Hay un fundamento capital de la amistad: combatir el sopor. Que es, según mis cálculos, el noventa y nueve por ciento de la tarea. No había nadie, salvo Abraham Enoa, otro amigo en común, con quien yo me riera tanto en los últimos años como con Carlos Díaz. Hay, además, otro principio, y es que el amigo no claudique en el uno por ciento que suman los momentos de definición. Cada vez que un enemigo malintencionado me disparó a matar, Carlos hizo cómodo y disfrutable el acto de barrerlo.

Desde el 9 de agosto del año 13, estoy en Cuba infinitamente más solo, y desprotegido. La amistad es el rasero de la lucidez. Uno puede calcular mejor el regaño o el elogio de un intruso, su buena o su mala fe, si lo compara con el tono y con el método que suelen usar los amigos.

Era viernes en la tarde, y no había nadie más en el aeropuerto despidiéndolo, solo yo. Tuvimos una conversación normal, en uno de los bancos metálicos de una de las terminales de Rancho Boyeros. Duró alrededor de unos cuarenta minutos. Carlos mencionó los libros que finalmente había decidido llevarse y también los libros que dejaba en Cuba para que escogiera algunos y me los quedara. Yo quería, en realidad, los libros que Carlos se llevaba, no los que dejaba. Y este es otro fundamento: si uno va a tener un amigo que lee, más vale que los libros que ambos salven del diluvio sean los mismos. Es una prueba infalible de acierto en la elección.

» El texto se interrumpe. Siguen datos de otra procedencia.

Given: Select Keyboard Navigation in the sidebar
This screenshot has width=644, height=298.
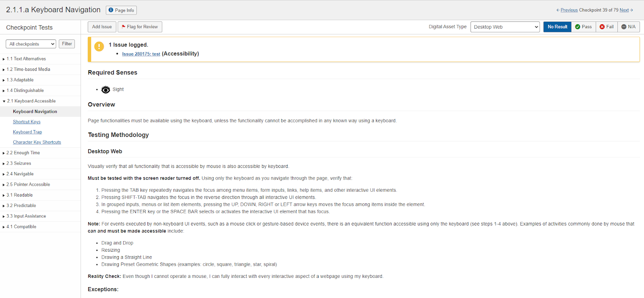Looking at the screenshot, I should click(35, 112).
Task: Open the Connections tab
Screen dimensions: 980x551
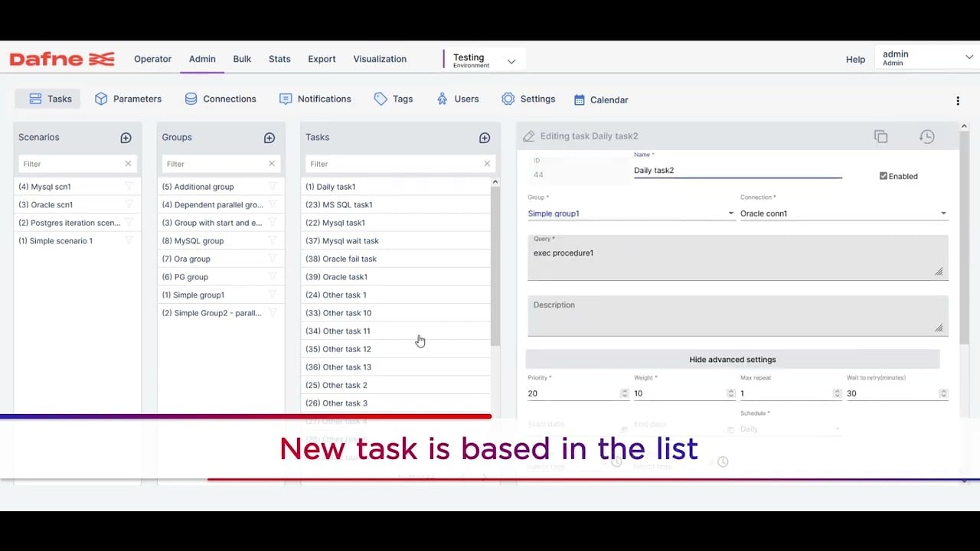Action: pos(221,99)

Cerca de las tres nos despedimos. No hubo lágrimas. Carlos dijo que no estábamos en un momento climático ni nada por el estilo, que nuestra cultura es aristotélica, necesita una dramaturgia, pero que la vida es chejoviana, un proceso sin ascensos ni declives (cualquiera que lo conozca sabrá que estas son sus palabras).

Todo resultaba simple. Entender esa simpleza, meter la cabeza a fondo, el pensamiento en frío, te hace paladear, de golpe, la cobardía de tu dolor, el signo de una raza, la edad de un pueblo. Carlos desapareció por una puerta de cristal y yo me fui caminando hasta la avenida. Llovía suavemente y en la carretera crecían los charcos. De un lado y de otro, los carros iban y venían. Las gomas, rodando sobre el asfalto, levantaban el agua y mis zapatos se manchaban lentamente, con el churre de su propia velocidad.

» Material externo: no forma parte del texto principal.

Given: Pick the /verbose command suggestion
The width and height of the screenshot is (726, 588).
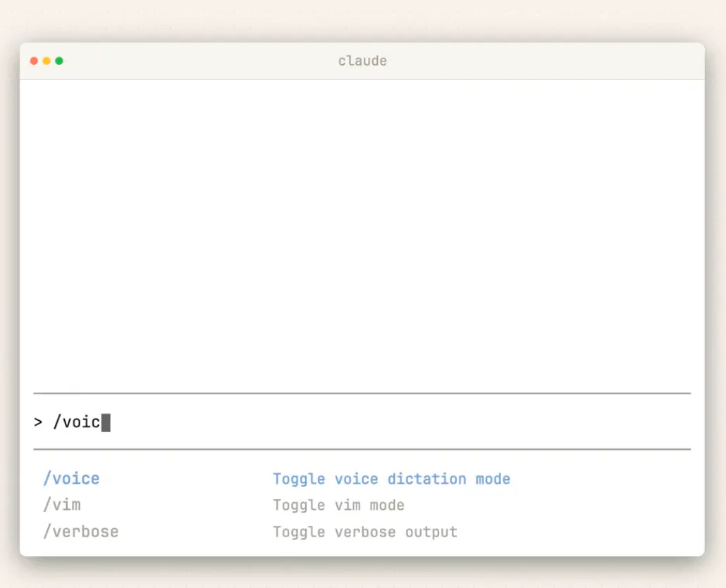Looking at the screenshot, I should tap(80, 532).
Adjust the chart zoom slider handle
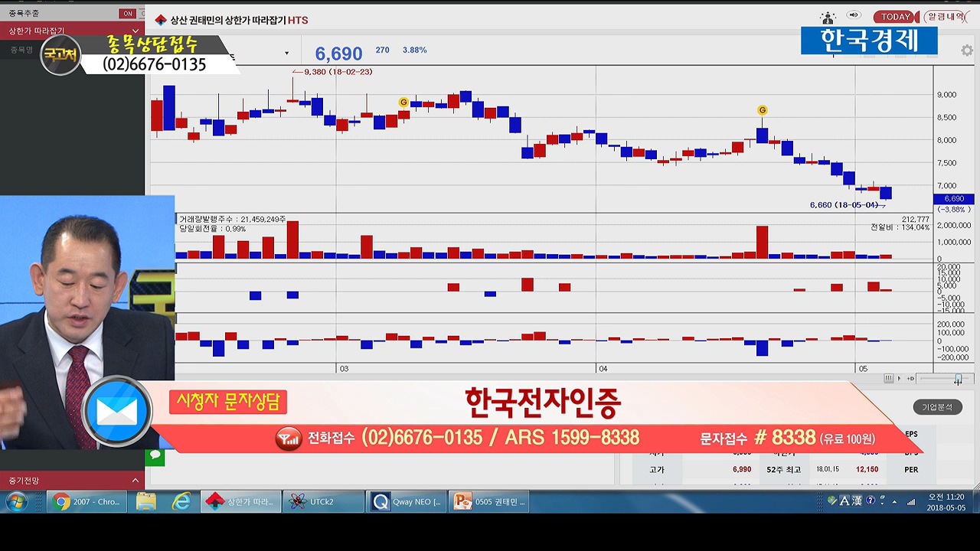This screenshot has height=551, width=980. [958, 379]
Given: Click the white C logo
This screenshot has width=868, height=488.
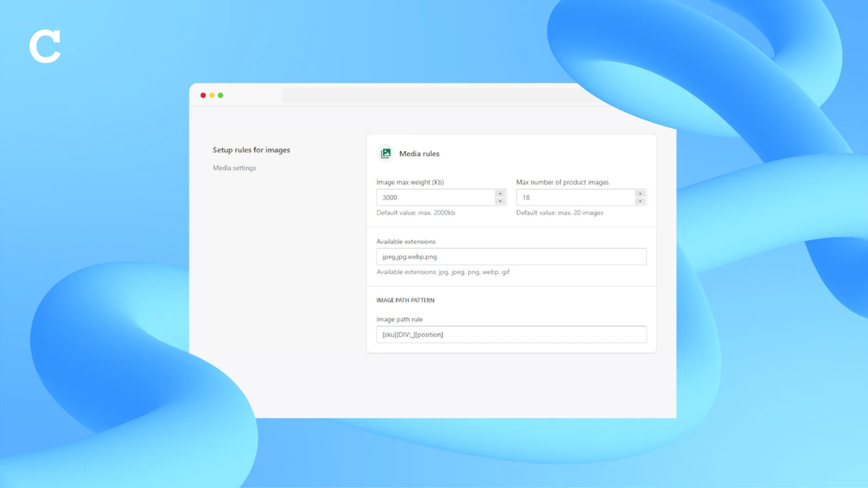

A la derecha se extendía el muro del aeropuerto. Nada se parece más a los muros de una cárcel que los muros de un aeropuerto, es la semejanza estética de los opuestos. A la izquierda no había muros, pero sí un descampado yermo y una línea ferroviaria oxidada, sin tren, ni humo, ni estación. No obstante, si hay algo que Carlos no dijo, y yo sé, es que nuestra cultura puede explicarse aristotélicamente, que el dolor, al menos el dolor del hombre moderno, por no decir todo el dolor de siempre, es chejoviano, absolutamente chejoviano, pero para vaciar nuestras vidas de drama, tiene que haber un depósito donde colocar semejante carga. ¿Cuál era la elipsis de nuestro relato? Si la significación de la despedida no estaba en nosotros, si no estaba ni en el muro carcelario del aeropuerto ni en la vía férrea, si no estaba en nuestra última conversación frontal sobre los libros, si no estaba ni en mi soledad ni en su futuro, no podía estar tampoco demasiado lejos.

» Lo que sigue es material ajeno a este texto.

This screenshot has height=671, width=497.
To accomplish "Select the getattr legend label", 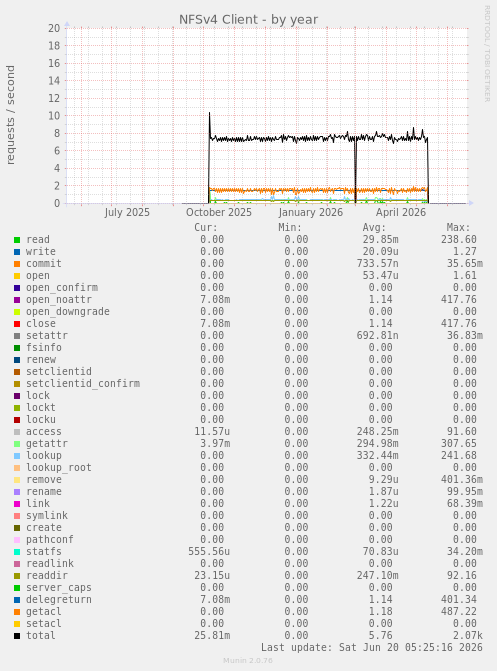I will (47, 444).
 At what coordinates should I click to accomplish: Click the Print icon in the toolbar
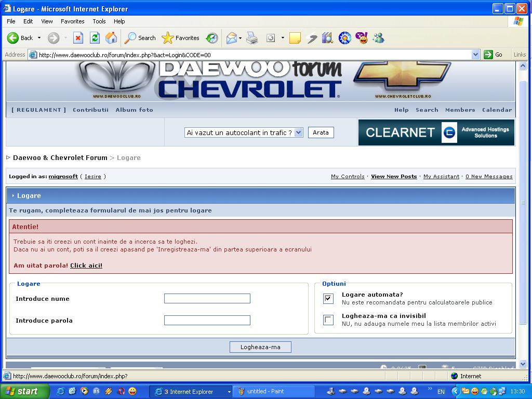tap(252, 38)
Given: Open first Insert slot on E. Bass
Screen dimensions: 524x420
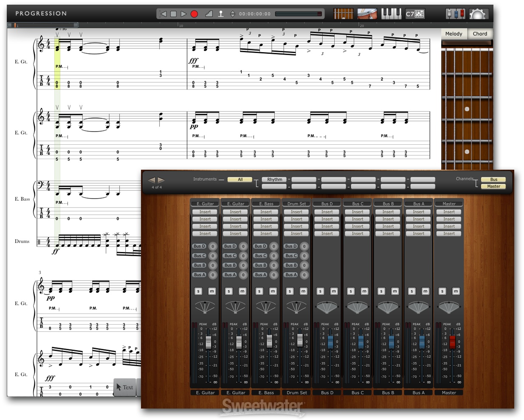Looking at the screenshot, I should [266, 212].
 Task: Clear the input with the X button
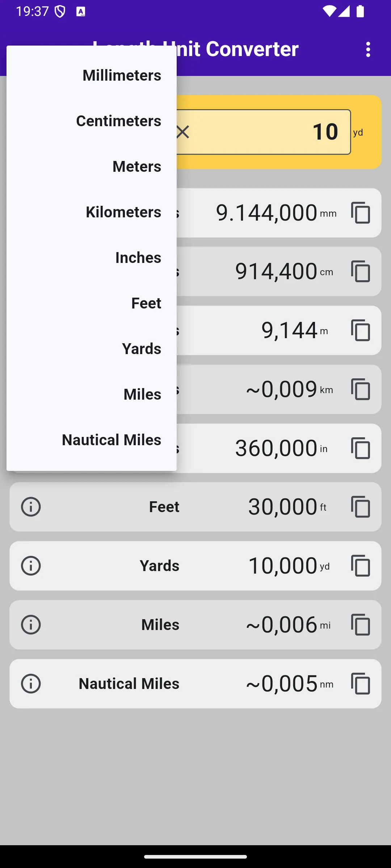coord(183,132)
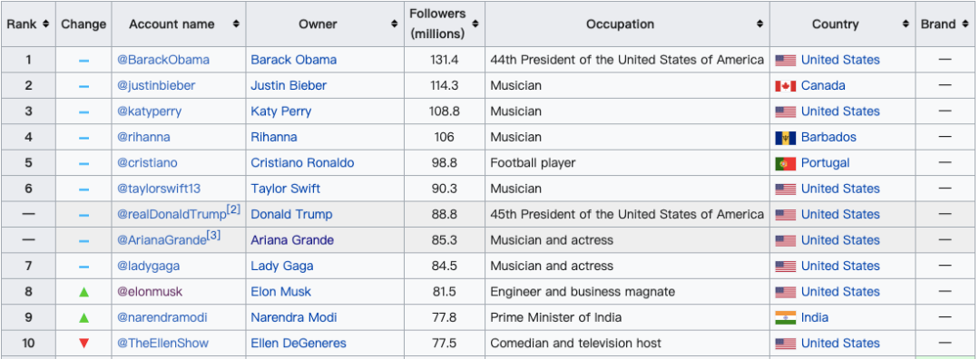Sort by Account name arrows
This screenshot has height=359, width=980.
236,24
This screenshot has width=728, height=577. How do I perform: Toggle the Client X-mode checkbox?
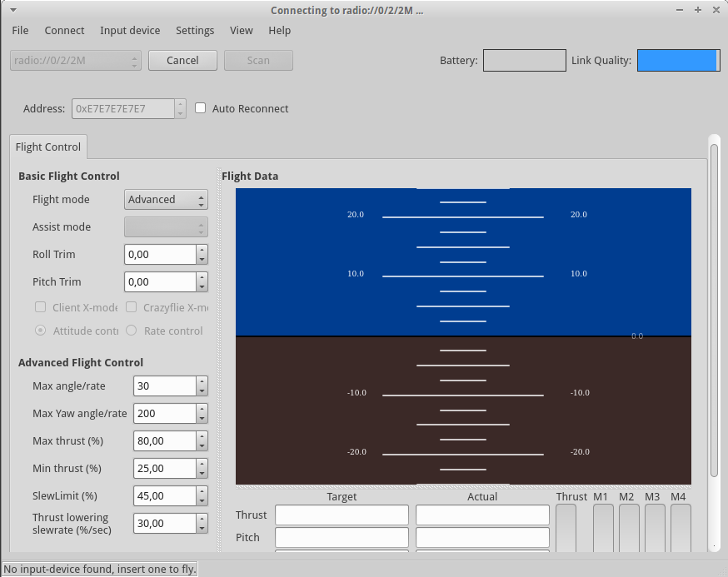[x=39, y=307]
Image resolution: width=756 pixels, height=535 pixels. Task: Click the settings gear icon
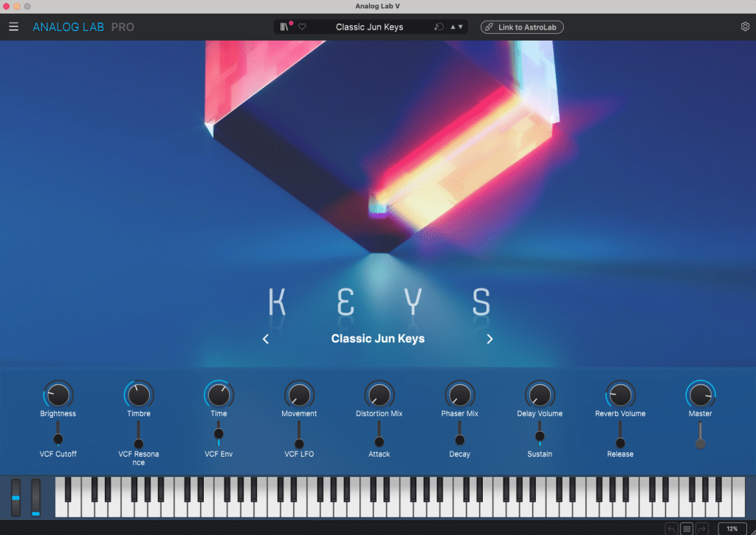(745, 27)
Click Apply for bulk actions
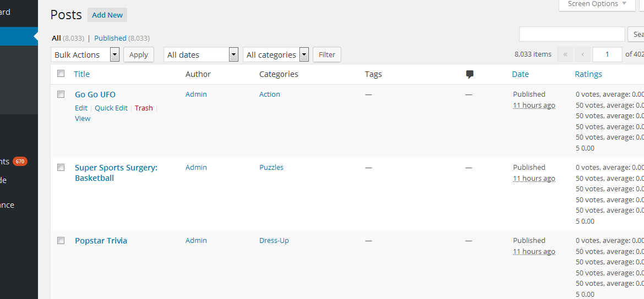This screenshot has width=644, height=299. (139, 54)

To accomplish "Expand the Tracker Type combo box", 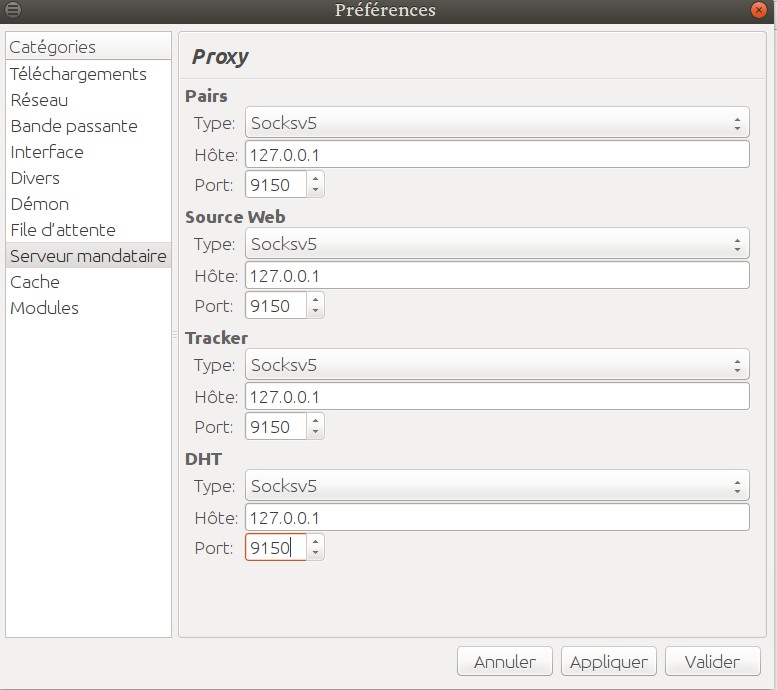I will point(497,364).
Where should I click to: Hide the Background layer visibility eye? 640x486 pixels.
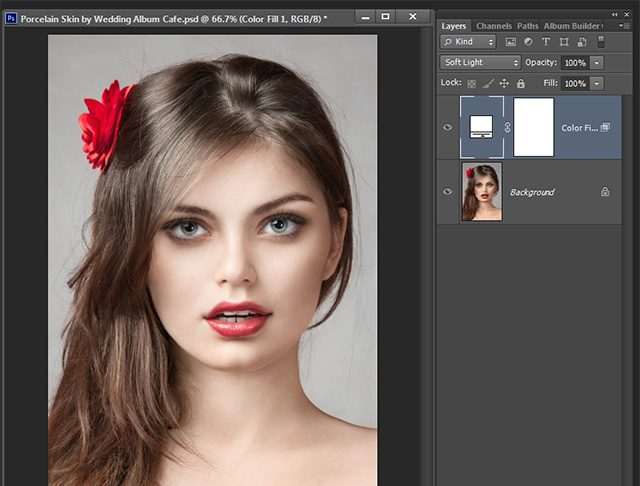pyautogui.click(x=447, y=191)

Busqué afanosamente durante un rato, y vi que la explicación de mi dolor, el dolor de la pérdida, estaba arriba, en el cielo. Vi que el dolor del país era aquel manto que lo sobrevolaba, y que de aquel fresco a medio hacer una porción breve, pero nada desdeñable, me pertenecía. No era un cielo común, sino un cielo constreñido, un cielo apretujado, como si lo estuvieran comprimiendo por los límites, como si un par de gánsteres lo estuvieran torturando y reduciendo a un espacio más pequeño que su tamaño natural. Y este esfuerzo, por supuesto, repercutía en su color, un tono amoratado, de claustrofobia y asfixia, el cielo como una mujer golpeada por el marido, un hematoma en ebullición, o una ampolla de agua que se ha puesto inservible y vieja para despistar.

Tomé un taxi. Me bajé en la Calzada del Cerro y busqué rápidamente un teléfono público. Yo necesitaba comprobar que mi amigo no estaba en Cuba. Marqué una tarjeta. Marqué su número. El número que más había marcado en los últimos años y que de pronto dejaba de tener sentido. Un timbre, dos. Nadie contestó.